Rossby waves are a type of global-scale wave that develops in planetary atmospheres, driven by the planet’s rotation1. They propagate westward owing to the Coriolis force, and their characterization enables more precise forecasting of weather on Earth2,3. Despite the massive reservoir of rotational energy available in the Sun’s interior and decades of observational investigation, their solar analogue defies unambiguous identification4–6. Here we analyse a combined set of images obtained by the Solar TErrestrial RElations Observatory (STEREO) and the Solar Dynamics Observatory (SDO) spacecraft between 2011 and 2013 in order to follow the evolution of small bright features, called brightpoints, which are tracers of rotationally driven large-scale convection7. We report the detection of persistent, global-scale bands of magnetized activity on the Sun that slowly meander westward in longitude and display Rossby-wave-like behaviour.

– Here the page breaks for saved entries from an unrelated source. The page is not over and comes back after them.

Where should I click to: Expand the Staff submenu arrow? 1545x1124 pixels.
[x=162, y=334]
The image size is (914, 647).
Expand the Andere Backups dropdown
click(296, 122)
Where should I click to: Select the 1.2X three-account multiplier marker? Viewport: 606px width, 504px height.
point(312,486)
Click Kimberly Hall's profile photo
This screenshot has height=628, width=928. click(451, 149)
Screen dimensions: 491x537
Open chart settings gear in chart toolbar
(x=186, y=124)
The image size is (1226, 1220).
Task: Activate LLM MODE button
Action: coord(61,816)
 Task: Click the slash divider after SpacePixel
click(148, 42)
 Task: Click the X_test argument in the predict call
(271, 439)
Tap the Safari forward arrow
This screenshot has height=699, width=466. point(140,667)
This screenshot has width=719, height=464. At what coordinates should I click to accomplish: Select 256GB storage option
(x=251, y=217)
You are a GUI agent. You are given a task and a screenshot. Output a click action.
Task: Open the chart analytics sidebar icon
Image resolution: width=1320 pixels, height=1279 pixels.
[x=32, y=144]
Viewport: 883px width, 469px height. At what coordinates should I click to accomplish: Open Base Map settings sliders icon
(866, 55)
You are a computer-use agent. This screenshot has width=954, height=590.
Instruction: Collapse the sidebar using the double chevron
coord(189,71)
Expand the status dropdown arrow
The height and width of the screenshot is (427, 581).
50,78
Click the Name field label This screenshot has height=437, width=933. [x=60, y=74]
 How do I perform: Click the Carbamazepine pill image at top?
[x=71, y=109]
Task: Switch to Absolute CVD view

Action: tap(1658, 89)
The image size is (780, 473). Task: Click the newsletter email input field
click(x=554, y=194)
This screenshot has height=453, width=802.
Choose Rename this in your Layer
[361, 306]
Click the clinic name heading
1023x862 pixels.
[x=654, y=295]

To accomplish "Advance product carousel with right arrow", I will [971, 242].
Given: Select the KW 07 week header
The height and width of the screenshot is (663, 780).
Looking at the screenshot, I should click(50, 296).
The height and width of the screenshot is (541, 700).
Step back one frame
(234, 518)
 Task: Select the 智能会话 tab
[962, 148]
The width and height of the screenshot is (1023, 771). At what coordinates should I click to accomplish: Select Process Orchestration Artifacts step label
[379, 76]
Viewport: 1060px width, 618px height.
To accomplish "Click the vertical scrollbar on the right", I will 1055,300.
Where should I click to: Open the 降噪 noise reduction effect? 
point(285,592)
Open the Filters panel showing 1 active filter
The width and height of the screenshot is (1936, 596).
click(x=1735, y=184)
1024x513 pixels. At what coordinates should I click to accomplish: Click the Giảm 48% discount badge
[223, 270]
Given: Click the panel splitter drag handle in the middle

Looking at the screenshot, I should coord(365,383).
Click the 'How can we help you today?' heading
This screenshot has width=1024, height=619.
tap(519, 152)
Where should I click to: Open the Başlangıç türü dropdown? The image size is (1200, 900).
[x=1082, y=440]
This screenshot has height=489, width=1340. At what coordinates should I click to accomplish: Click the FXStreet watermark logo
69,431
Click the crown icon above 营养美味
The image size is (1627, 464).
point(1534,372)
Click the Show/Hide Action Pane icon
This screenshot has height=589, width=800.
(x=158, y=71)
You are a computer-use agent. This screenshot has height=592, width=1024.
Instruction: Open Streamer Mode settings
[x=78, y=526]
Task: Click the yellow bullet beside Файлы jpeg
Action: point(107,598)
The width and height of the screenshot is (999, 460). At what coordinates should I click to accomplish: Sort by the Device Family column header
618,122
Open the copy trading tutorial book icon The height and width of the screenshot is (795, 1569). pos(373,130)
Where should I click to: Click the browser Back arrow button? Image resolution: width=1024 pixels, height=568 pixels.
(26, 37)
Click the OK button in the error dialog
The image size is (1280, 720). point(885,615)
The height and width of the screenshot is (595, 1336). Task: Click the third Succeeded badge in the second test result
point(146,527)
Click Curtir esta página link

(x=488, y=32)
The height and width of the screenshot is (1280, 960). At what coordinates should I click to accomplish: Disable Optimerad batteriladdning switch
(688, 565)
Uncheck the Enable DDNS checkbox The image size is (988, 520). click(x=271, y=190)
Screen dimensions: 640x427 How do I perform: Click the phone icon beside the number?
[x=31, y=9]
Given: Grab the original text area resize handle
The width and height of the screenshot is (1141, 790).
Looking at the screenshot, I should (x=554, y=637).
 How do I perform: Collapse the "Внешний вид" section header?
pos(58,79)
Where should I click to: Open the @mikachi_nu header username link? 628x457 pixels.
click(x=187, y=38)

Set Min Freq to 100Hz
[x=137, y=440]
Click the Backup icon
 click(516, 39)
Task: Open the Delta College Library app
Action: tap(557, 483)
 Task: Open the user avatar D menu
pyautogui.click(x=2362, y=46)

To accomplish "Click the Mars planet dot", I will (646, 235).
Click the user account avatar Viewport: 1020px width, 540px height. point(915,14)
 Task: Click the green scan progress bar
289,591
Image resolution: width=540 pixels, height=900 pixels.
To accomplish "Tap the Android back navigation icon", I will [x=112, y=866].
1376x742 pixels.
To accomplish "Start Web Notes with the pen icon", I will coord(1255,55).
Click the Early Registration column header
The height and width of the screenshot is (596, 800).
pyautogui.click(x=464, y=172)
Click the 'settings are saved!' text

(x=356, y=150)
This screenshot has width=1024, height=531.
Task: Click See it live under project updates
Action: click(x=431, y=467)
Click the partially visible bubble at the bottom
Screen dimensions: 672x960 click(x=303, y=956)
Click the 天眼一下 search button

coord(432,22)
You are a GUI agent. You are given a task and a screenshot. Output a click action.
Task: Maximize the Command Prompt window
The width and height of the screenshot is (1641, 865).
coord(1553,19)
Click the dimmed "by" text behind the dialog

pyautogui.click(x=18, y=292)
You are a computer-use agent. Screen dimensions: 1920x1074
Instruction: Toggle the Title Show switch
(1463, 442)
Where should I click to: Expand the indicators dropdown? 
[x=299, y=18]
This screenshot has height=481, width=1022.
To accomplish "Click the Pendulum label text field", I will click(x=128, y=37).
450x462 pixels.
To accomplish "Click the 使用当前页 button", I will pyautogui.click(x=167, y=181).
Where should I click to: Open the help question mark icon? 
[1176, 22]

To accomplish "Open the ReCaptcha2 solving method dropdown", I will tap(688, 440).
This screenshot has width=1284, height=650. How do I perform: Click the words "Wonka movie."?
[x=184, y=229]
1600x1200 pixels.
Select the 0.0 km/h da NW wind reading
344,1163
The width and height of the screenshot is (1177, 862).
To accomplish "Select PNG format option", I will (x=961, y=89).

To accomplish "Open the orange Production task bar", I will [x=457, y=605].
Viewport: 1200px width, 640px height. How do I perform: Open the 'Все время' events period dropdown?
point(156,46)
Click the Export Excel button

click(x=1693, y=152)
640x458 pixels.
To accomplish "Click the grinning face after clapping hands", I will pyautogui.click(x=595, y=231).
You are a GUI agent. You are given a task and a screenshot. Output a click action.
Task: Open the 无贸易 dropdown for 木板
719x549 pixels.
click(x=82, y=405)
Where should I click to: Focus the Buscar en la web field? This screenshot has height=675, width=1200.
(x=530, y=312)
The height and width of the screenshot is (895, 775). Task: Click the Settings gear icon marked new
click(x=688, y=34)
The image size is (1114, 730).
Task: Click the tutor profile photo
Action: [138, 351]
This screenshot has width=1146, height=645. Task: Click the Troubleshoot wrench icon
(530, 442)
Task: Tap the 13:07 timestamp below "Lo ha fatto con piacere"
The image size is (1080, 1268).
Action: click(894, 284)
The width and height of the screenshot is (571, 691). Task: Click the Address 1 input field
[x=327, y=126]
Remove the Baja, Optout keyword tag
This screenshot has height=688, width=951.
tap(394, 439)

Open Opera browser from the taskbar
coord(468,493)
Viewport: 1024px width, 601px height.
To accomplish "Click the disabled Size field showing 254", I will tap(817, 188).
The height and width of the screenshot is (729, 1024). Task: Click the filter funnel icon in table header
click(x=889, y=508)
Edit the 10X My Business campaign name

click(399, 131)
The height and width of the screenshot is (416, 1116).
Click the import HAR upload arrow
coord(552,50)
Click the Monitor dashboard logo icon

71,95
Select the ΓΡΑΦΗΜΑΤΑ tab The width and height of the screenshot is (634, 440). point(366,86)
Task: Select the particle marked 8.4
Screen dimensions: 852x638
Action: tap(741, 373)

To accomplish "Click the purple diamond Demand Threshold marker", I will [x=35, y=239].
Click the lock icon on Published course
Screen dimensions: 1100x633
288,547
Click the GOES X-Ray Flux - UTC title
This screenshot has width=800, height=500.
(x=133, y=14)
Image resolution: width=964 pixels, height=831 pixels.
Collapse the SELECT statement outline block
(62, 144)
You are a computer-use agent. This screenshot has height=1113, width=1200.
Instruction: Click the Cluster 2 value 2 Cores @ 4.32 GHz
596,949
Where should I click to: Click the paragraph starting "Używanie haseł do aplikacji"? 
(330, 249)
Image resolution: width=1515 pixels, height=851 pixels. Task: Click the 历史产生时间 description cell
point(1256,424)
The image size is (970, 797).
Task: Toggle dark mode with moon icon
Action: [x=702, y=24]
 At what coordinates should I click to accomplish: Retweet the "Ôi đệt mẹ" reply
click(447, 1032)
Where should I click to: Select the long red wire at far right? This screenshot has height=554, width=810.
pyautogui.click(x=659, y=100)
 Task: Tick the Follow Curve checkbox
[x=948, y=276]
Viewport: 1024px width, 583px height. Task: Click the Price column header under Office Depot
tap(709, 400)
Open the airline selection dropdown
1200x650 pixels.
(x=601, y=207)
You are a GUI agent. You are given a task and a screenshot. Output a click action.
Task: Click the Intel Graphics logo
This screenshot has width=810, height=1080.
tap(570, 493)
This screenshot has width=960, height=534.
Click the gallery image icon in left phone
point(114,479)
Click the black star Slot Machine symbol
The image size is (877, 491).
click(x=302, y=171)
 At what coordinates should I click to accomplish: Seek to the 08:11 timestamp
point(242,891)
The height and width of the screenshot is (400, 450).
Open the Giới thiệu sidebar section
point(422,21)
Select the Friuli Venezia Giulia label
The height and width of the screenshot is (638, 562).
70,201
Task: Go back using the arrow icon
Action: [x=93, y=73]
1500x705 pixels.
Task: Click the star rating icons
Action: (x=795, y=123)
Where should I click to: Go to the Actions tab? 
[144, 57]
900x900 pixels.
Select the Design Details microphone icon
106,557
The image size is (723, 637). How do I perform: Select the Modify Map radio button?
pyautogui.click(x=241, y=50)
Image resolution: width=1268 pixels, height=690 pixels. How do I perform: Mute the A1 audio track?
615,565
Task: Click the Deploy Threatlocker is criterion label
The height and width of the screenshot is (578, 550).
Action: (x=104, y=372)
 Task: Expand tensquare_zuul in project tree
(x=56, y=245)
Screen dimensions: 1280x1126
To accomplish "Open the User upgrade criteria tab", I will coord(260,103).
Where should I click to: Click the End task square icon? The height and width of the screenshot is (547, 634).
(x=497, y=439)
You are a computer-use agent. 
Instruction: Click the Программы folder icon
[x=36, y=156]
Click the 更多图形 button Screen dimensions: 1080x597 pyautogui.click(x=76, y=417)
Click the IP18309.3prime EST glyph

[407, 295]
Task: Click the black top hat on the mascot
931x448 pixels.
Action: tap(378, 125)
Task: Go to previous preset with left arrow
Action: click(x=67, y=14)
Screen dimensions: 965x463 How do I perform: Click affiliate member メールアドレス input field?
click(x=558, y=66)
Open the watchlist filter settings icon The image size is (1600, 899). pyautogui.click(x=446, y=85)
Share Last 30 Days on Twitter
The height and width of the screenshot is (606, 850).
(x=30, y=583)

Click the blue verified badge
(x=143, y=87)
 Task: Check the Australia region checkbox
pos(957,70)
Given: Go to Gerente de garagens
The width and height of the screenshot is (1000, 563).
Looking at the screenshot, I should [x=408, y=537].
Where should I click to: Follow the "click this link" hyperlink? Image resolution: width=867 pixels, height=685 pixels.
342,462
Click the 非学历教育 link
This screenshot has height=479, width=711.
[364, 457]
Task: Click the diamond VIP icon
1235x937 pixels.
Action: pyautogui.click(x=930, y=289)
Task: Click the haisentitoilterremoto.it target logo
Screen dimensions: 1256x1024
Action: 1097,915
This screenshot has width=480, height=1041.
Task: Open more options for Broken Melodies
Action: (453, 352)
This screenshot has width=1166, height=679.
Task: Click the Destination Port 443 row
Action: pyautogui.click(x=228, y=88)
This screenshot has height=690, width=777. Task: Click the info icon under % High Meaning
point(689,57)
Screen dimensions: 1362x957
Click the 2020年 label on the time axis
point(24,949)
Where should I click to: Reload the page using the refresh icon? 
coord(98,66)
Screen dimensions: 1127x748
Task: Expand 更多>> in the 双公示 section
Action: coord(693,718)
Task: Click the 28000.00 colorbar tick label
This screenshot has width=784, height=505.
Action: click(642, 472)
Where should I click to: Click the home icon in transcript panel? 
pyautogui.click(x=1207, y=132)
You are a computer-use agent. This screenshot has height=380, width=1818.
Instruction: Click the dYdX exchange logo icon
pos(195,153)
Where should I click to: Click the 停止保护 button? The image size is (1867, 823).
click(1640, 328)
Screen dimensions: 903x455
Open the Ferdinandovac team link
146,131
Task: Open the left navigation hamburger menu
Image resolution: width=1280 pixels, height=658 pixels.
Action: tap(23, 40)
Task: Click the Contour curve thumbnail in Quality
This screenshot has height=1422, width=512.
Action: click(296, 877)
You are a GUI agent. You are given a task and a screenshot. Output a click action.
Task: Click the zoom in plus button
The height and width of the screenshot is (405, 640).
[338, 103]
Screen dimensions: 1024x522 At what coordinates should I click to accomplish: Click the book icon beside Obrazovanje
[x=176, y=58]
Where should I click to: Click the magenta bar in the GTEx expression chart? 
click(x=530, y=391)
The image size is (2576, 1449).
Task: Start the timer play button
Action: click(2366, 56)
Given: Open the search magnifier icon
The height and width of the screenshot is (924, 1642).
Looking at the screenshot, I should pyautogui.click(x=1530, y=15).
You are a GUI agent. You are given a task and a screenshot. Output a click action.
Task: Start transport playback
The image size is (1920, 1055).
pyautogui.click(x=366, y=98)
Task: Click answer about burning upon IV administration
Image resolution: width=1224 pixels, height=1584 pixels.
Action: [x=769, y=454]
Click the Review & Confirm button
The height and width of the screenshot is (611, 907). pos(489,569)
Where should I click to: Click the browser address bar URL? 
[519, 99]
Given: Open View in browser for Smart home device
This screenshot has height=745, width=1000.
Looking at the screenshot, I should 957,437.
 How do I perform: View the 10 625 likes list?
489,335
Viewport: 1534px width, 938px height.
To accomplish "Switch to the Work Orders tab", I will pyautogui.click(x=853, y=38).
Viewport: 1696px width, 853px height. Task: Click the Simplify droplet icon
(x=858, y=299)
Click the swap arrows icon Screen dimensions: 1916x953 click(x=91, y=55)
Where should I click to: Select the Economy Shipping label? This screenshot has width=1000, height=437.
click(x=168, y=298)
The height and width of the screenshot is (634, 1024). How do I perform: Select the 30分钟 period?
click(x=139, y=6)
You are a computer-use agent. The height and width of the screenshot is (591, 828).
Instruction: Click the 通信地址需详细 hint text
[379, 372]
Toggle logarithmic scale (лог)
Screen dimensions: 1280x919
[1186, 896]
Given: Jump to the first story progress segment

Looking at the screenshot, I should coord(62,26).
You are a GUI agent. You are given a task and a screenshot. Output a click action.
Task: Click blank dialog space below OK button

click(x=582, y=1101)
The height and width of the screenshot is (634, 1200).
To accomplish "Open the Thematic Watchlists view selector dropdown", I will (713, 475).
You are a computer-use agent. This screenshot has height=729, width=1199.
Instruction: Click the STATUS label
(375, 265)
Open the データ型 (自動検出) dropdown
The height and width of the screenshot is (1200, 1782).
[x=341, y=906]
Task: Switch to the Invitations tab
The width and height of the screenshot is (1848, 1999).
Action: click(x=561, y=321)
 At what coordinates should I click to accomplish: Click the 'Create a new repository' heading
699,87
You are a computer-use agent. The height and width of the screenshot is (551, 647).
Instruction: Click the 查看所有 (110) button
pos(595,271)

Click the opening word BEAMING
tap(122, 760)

These magnetized Rossby waves allow us to make direct connections between decadal-scale solar activity and that on much shorter timescales. Monitoring the properties of these waves, and the wavenumber of the disturbances that they generate, has the potential to yield a considerable improvement in forecast capability for solar activity and related space weather phenomena. Global-scale Rossby waves develop in planets’ atmospheres and influence their weather. Now, similar waves, driven by magnetism, are unambiguously detected on the Sun. They can possibly help the forecasting of solar activity and related space weather.